METHODS: An ALI was computed for all study participants using available laboratory and clinical data on metabolic, cardiovascular and hypothalamic-pituitary-adrenal (HPA) axis factors. Physical and mental functioning/impairment was measured using the Medical Outcomes Study 36-item Short Form Health Survey (SF-36); current fatigue was measured using the 20-item multidimensional fatigue inventory (MFI); frequency and intensity of symptoms was measured using the 19-item symptom inventory (SI). Genetic programming, a nonlinear regression technique, was used to learn an ensemble of different predictive equations rather just than a single one. Statistical analysis was based on the calculation of the percentage of equations in the ensemble that utilized each input variable, producing a measure of the ‘utility’ of the variable for the predictive problem at hand. Traditional biostatistics methods include the median and Wilcoxon tests for comparing the median levels of subscale scores obtained on the SF-36, the MFI and the SI summary score.

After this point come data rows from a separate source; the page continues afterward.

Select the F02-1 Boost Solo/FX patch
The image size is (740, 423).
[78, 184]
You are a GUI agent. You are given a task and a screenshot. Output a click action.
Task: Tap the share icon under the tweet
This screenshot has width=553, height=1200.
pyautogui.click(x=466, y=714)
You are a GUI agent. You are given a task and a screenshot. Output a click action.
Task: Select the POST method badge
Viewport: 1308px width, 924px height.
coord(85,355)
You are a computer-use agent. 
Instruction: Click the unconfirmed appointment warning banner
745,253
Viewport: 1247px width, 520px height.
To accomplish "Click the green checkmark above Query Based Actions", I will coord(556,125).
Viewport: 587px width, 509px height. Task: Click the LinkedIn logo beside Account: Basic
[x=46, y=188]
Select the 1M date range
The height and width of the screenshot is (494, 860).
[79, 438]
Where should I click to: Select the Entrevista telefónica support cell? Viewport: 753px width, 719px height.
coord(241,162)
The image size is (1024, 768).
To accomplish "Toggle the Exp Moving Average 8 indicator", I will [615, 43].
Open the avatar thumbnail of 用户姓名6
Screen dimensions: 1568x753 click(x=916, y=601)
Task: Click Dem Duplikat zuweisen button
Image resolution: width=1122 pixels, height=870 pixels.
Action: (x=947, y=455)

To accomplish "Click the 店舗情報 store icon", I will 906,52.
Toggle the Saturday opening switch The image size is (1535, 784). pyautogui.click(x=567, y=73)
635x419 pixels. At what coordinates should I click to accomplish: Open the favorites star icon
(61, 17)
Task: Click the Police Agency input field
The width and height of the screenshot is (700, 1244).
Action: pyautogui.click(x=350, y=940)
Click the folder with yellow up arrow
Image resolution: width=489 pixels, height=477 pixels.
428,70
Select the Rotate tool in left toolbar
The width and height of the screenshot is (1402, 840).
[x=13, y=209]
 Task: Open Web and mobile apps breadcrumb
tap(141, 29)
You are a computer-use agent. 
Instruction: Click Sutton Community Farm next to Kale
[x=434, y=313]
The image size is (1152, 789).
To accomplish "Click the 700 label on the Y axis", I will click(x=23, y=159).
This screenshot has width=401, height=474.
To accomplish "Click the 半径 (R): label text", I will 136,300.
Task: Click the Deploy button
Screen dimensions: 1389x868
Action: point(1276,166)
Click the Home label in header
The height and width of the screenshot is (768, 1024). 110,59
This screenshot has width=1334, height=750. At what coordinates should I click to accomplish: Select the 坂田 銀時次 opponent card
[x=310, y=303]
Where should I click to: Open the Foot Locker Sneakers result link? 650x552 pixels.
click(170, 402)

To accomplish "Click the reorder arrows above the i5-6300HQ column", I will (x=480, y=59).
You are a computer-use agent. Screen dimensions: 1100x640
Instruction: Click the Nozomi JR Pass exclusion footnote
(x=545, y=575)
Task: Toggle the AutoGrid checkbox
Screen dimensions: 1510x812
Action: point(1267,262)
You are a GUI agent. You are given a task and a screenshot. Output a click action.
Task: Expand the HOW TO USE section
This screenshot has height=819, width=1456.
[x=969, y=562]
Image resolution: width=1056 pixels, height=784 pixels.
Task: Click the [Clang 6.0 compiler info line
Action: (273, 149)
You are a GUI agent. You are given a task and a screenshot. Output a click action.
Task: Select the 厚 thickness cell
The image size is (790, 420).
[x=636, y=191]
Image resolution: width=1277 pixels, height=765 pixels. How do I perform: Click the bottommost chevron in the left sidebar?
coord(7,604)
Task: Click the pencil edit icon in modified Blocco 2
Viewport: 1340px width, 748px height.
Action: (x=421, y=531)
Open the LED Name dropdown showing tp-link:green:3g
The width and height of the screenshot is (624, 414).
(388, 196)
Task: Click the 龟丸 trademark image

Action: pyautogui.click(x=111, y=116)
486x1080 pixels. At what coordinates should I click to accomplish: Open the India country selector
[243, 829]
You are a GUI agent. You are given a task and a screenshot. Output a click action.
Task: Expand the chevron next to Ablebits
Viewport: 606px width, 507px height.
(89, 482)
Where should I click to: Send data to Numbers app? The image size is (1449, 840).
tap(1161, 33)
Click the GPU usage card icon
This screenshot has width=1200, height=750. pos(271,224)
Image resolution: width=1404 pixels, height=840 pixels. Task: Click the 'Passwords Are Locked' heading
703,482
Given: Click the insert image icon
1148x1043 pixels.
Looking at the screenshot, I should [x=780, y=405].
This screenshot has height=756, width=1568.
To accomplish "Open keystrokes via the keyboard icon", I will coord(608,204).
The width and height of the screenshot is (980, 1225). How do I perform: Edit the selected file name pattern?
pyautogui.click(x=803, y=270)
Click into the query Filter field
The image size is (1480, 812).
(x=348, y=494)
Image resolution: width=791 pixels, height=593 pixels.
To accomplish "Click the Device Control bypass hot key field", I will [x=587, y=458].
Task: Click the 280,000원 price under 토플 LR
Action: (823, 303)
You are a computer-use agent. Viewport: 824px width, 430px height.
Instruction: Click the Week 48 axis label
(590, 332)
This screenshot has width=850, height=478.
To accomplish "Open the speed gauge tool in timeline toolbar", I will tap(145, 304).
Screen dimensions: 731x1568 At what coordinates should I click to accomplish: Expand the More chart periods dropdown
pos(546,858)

RESULTS: Among CFS patients, but not controls, a high level of AL was significantly associated with lower median values (indicating worse health) of bodily pain, physical functioning and general symptom frequency/intensity. Using genetic programming, the ALI was determined to be a better predictor of these three health measures than any subcombination of ALI components among cases, but not controls.

 

Source: Goertzel BN, Pennachin C, de Souza Coelho L, Maloney EM, Jones JF, Gurbaxani B. Allostatic load is associated with symptoms in chronic fatigue syndrome patients. Pharmacogenomics. 2006 Apr;7(3):485-94. https://www.ncbi.nlm.nih.gov/pubmed/16610958

 

Combinations of single nucleotide polymorphisms in neuroendocrine effector and receptor genes predict chronic fatigue syndrome

Abstract:

OBJECTIVE: This paper asks whether the presence of chronic fatigue syndrome (CFS) can be more accurately predicted from single nucleotide polymorphism (SNP) profiles than would occur by chance.

METHODS: Specifically, given SNP profiles for 43 CFS patients, together with 58 controls, we used an enumerative search to identify an ensemble of conjunctive rules that predict whether a patient has CFS.

RESULTS: The accuracy of the rules reached 76.3%, with the highest accuracy rules yielding 49 true negatives, 15 false negatives, 28 true positives and nine false positives (odds ratio [OR] 8.94, p < 0.0001). Analysis of the SNPs used most frequently in the overall ensemble of rules gave rise to a list of ‘most important SNPs’, which was not identical to the list of ‘most differentiating SNPs’ that one would calculate via studying each SNP independently. The top three genes containing the SNPs accounting for the highest accumulated importances were neuronal tryptophan hydroxylase (TPH2), catechol-O-methyltransferase (COMT) and nuclear receptor subfamily 3, group C, member 1 glucocorticoid receptor (NR3C1).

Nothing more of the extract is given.